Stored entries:
'''

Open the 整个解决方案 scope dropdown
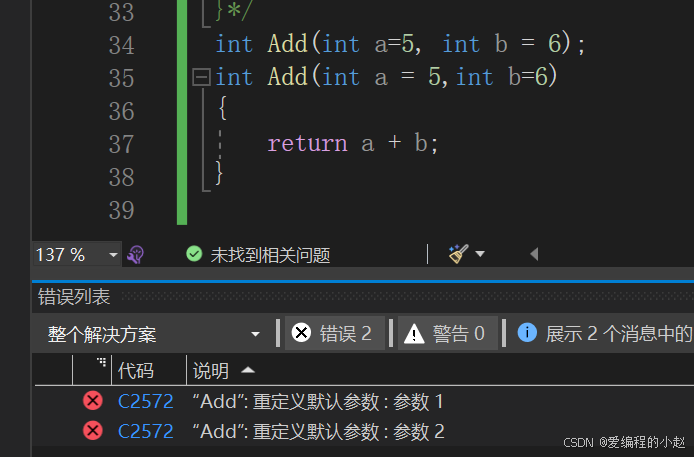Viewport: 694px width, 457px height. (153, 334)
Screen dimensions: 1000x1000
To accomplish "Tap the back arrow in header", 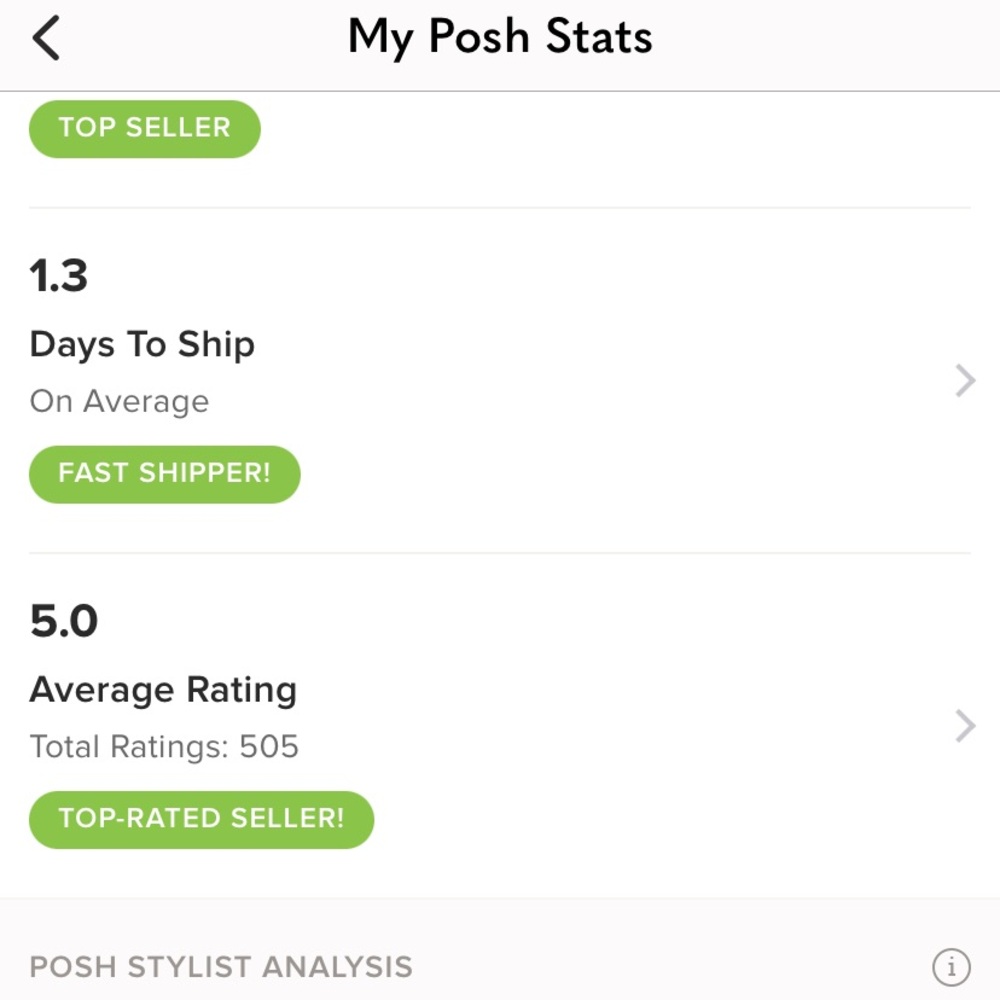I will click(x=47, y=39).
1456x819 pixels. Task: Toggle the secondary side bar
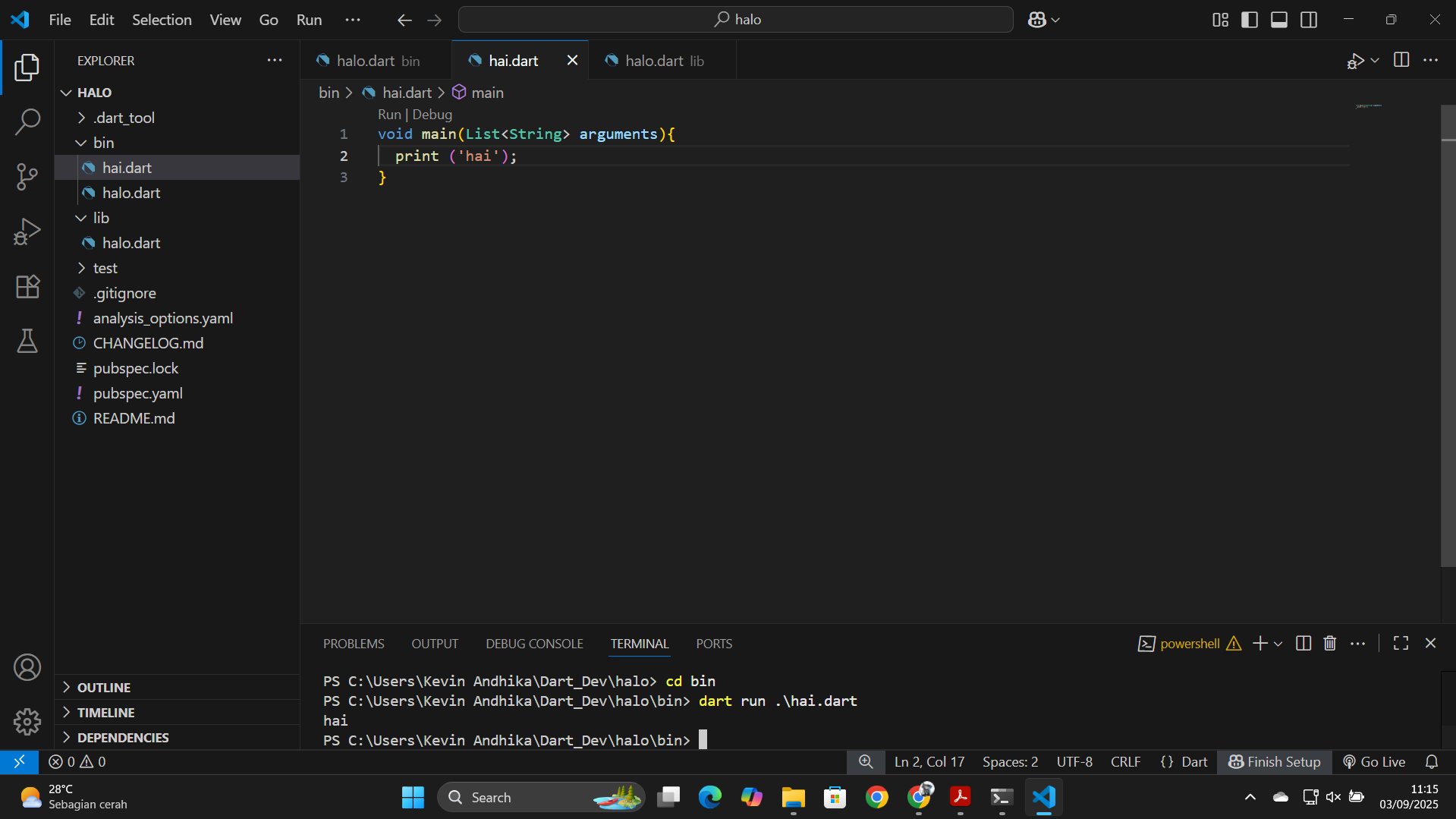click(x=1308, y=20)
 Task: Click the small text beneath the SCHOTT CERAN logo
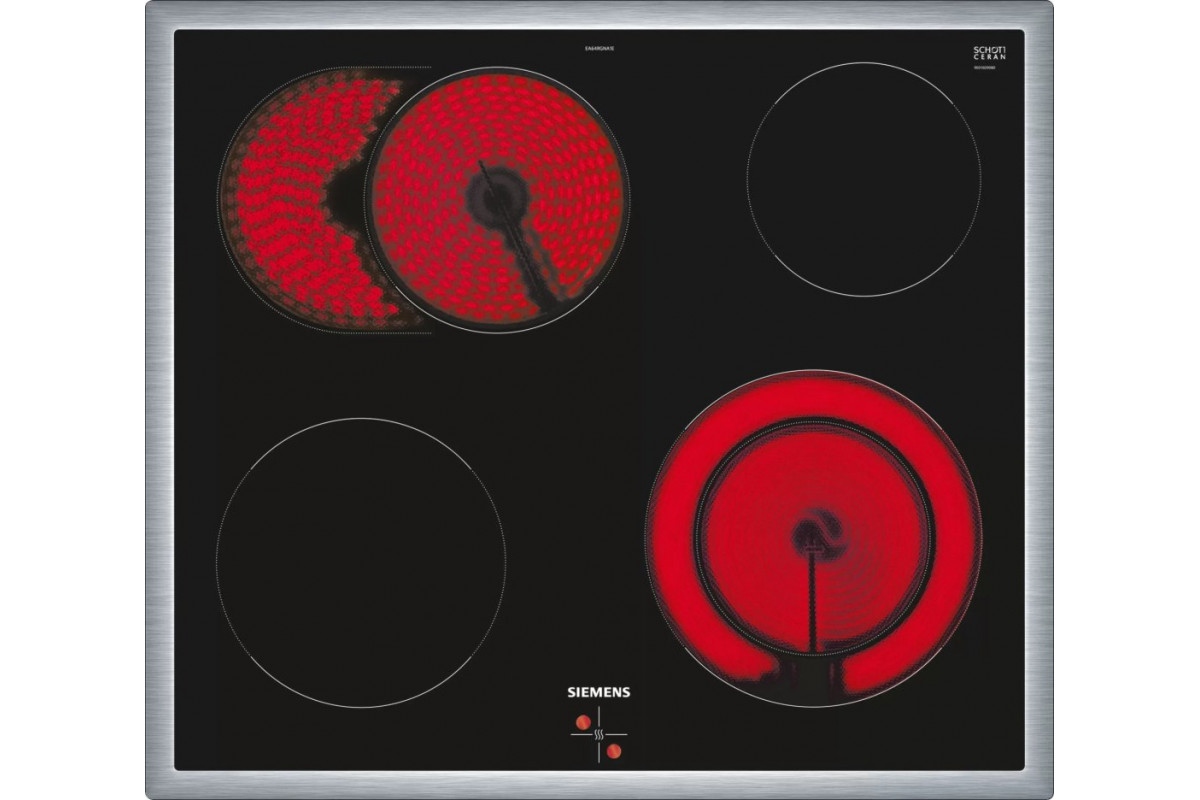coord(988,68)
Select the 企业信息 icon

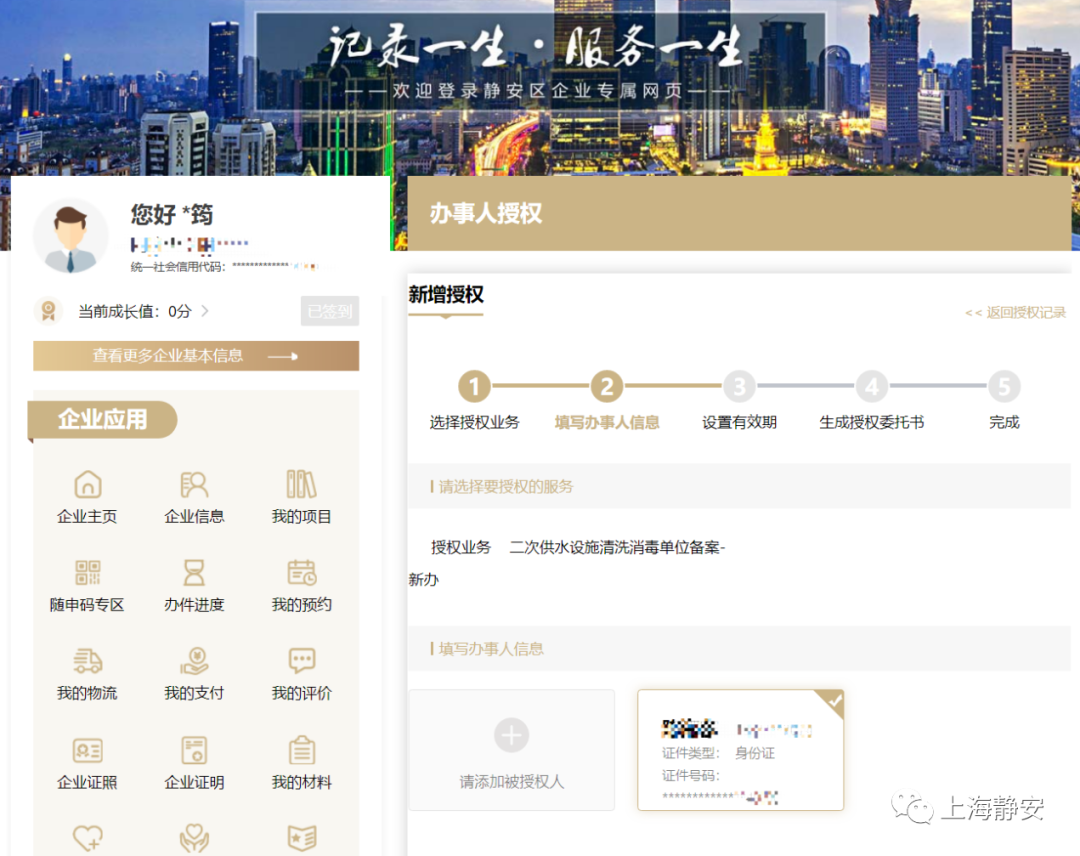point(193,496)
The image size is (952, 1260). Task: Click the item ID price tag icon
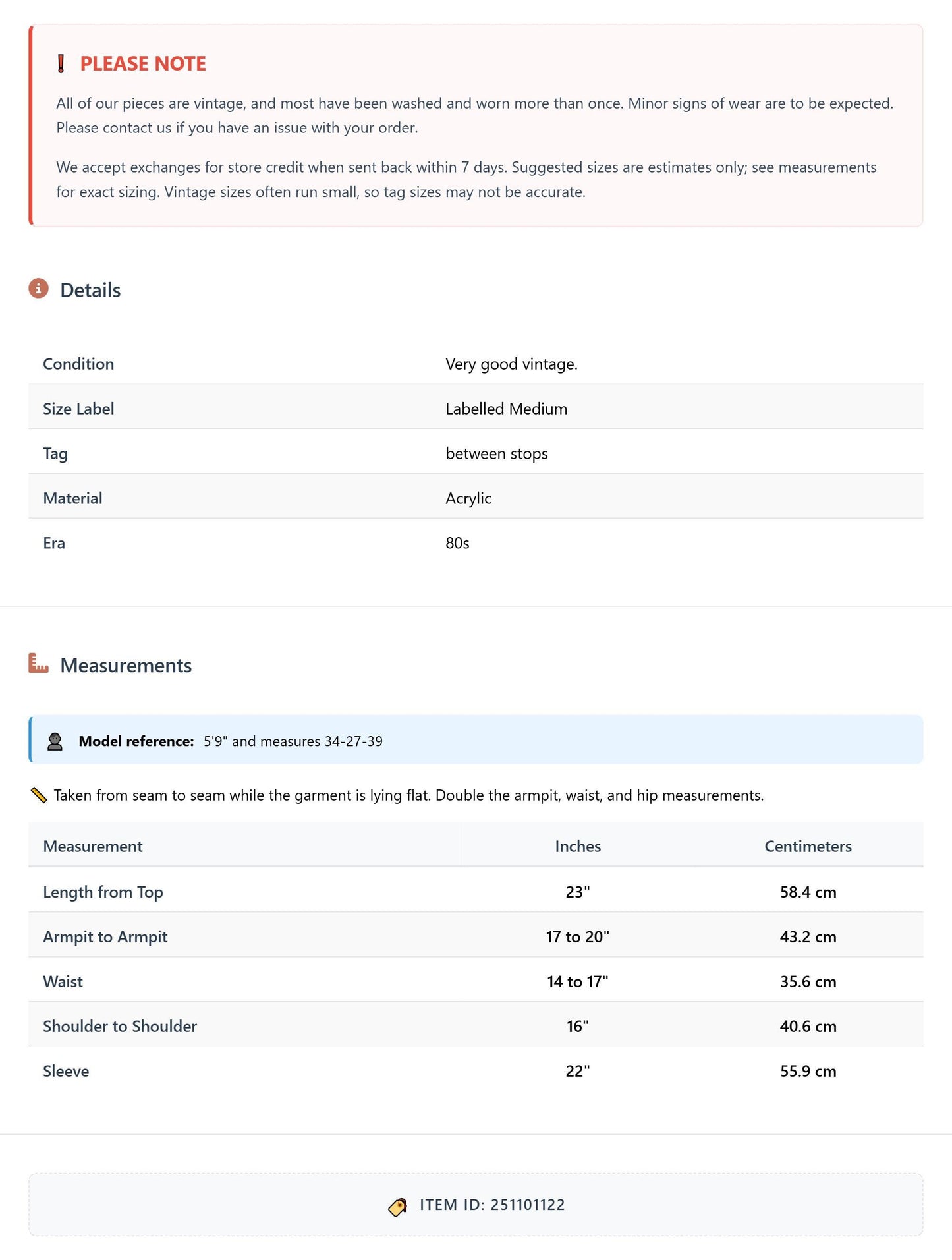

'''

**What the exercise asks**
In the copy, leave out all pictures, and retype exactly each line from the one with "Select the 企业信息 icon" through the last line of the entries.

**Exercise response**
Select the 企业信息 icon

point(193,496)
The image size is (952, 1260). Task: Click the item ID price tag icon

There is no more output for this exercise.